Identity is Security: When Data Calls
Are you governing access to your data? That question came into full focus this week as many discovered their data was out in the wild following the discovery of some misconfigured Box accounts. Our CMO Juliette Rizkallah pointed out in SC Magazine that this is just one of many lessons in identity that we are getting these days. While many organizations do in fact have identity programs in place, many fall short of extending their identity governance programs to include governing access to data. It’s been made clear time and again that organizations have a lot of data stored in a lot of places, and users’ access to said data often isn’t governed. Data is one of the three frontiers in identity that we often talk about and this is exactly why – we’re discovering just how exposed our sensitive corporate data is without identity governance.
Coming off RSA and Gartner last week, we also had a lot of catching up to do. Our own Mike Kiser had a great chat with Nick Holland of Data Breach Today at RSA on the Right to Be Forgotten. It was a timely conversation as several other data conversations were taking the headlines, including yet another Facebook data scandal.
As we turn our attention to what’s going on around the globe, there were several developments.
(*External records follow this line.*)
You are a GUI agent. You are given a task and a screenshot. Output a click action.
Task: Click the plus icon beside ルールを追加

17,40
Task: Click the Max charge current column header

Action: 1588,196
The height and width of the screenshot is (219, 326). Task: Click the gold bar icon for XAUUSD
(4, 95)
We got a peek at some new GDPR data points from the European Data Protection Board, revealing that there were 206,326 cases reported in the 31 countries in the European Economic Area over the past nine months.
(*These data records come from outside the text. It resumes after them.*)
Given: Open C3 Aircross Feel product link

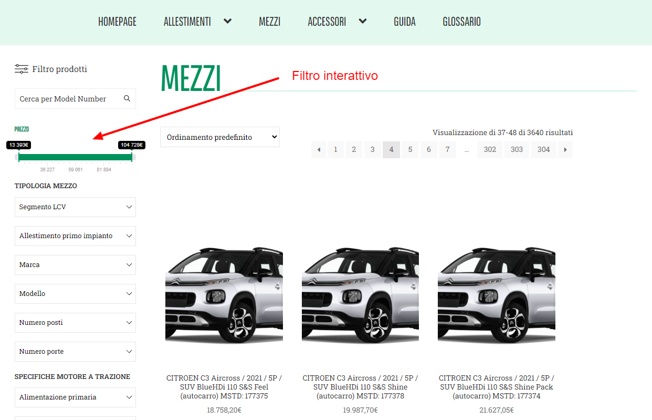Looking at the screenshot, I should (224, 387).
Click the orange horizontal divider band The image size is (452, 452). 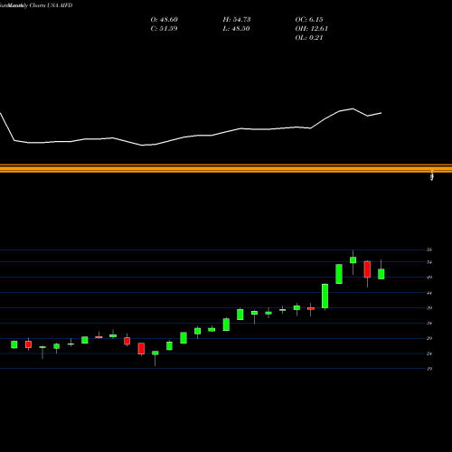[226, 168]
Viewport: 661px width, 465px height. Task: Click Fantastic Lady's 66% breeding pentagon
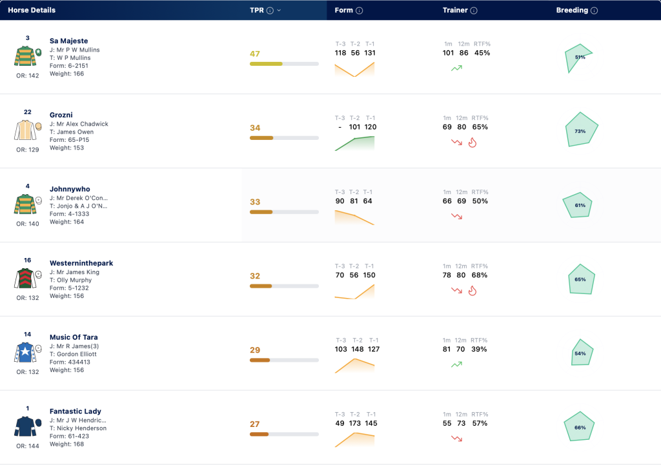click(x=579, y=426)
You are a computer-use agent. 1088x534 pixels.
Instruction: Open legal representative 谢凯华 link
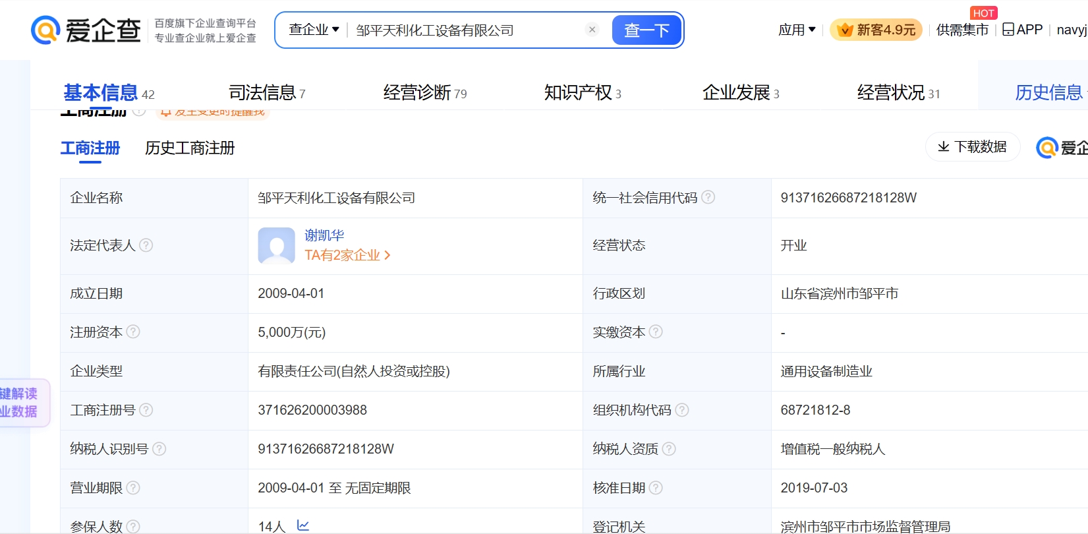tap(324, 235)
In China, new provisions to their cybersecurity law allow the government to access enterprise networks operating in the country. CSO Online shared this guide to how CISOs should react, and in our global economy, this is something we will likely continue to see as government laws try to come up with their own rules around the ever-present tech transformations.
With that, we leave you to start your weekend a little more informed about what’s going on in the world of security and identity!